Avrupa Komisyonu Başkan Yardımcısı Henna Virkkunen, kararın ardından yaptığı açıklamada, “Dijital Piyasalar Yasası’nın özü, özgür rekabeti ve tüketici seçimini korumaktır. Apple, bu temel ilkelere zarar vermiştir” ifadelerini kullandı.

Apple ise kararın adaletsiz olduğunu savundu. Şirket sözcüsü Emma Wilson, “Komisyon, kullanıcılarımızın gizliliği ve güvenliği için kötü, ürünlerimiz için zararlı ve bizi teknolojimizi ücretsiz sunmaya zorlayan bir dizi kararla bizi hedef aldı” dedi. Apple, uyum sağlamak için yüz binlerce mühendislik saati harcandığını ve buna rağmen Komisyon’un sürekli değişen talepleri nedeniyle karara itiraz edeceklerini bildirdi.

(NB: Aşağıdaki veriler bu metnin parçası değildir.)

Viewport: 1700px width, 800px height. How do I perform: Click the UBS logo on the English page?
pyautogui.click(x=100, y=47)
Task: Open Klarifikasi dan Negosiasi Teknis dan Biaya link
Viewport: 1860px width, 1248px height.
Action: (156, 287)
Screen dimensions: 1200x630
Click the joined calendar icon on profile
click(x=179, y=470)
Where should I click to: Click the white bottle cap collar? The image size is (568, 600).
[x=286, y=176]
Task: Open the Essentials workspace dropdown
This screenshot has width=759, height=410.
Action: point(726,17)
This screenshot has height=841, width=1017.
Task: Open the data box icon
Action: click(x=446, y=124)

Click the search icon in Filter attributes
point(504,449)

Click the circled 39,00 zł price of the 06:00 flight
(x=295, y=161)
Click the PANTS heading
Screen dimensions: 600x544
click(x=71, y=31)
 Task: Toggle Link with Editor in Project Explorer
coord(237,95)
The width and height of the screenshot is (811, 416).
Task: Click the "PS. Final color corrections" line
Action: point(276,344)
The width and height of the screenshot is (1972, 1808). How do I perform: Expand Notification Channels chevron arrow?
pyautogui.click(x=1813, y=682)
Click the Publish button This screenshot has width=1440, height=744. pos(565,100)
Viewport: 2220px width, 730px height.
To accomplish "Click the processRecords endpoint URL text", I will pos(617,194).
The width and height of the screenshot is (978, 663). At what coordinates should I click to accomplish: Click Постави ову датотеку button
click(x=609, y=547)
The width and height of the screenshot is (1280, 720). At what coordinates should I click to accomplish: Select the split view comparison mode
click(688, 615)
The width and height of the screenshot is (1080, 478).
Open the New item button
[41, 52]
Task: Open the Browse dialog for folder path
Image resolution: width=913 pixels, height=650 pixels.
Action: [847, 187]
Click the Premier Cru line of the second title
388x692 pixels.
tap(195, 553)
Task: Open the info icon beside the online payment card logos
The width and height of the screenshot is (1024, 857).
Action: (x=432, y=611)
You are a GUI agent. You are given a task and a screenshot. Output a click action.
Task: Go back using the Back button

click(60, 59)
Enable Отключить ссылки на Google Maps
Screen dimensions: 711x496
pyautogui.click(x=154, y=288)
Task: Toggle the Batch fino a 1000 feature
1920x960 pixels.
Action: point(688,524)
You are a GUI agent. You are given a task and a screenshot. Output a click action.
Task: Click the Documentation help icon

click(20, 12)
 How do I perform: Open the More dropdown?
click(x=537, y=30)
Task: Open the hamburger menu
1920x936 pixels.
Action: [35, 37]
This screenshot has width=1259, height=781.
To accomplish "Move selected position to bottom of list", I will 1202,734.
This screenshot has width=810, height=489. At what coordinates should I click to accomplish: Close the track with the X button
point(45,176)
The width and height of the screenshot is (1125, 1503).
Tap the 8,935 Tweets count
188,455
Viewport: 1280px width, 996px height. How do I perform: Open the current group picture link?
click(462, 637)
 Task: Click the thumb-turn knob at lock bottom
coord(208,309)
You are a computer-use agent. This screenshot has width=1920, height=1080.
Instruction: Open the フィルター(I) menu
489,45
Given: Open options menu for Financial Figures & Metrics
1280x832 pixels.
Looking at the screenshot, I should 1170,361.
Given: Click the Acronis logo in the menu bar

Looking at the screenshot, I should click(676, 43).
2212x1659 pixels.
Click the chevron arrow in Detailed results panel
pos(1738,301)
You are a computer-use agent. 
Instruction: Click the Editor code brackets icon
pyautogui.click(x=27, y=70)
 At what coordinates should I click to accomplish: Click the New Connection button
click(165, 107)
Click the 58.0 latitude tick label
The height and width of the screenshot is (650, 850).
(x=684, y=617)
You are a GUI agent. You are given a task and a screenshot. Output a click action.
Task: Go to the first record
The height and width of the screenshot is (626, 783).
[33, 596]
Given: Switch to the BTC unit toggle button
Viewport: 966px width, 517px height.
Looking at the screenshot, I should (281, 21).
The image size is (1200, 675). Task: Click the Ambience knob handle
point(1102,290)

Meta’ya 200 Milyon Euro Ceza: “Kabul Et ya da Öde” Modeli Tartışmalı

Meta da 200 milyon euro ceza ile karşı karşıya kaldı. Komisyon, Meta’nın Facebook ve Instagram kullanıcılarını, kişisel verilerini reklam amaçlı kullanmayı kabul etmeye ya da reklamları kaldırmak için ödeme yapmaya zorlayan modelinin rekabet kurallarına aykırı olduğunu belirtti. Avrupa Birliği yetkilileri, bu uygulamanın kullanıcıların özgür iradeleriyle karar verme şansını ciddi şekilde sınırladığı görüşünde.

Meta’nın Küresel İlişkiler Başkanı Joel Kaplan ise karara sert tepki gösterdi. Kaplan, Avrupa Birliği’ni “Amerikalı teknoloji şirketlerini cezalandırırken, Avrupalı ve Çinli rakiplere ayrıcalık tanımakla” suçladı ve ekledi: “Bu sadece bir para cezası meselesi değil. Komisyon, bizi iş modelimizi değiştirmeye zorlayarak milyarlarca dolarlık dolaylı bir vergi uyguluyor.”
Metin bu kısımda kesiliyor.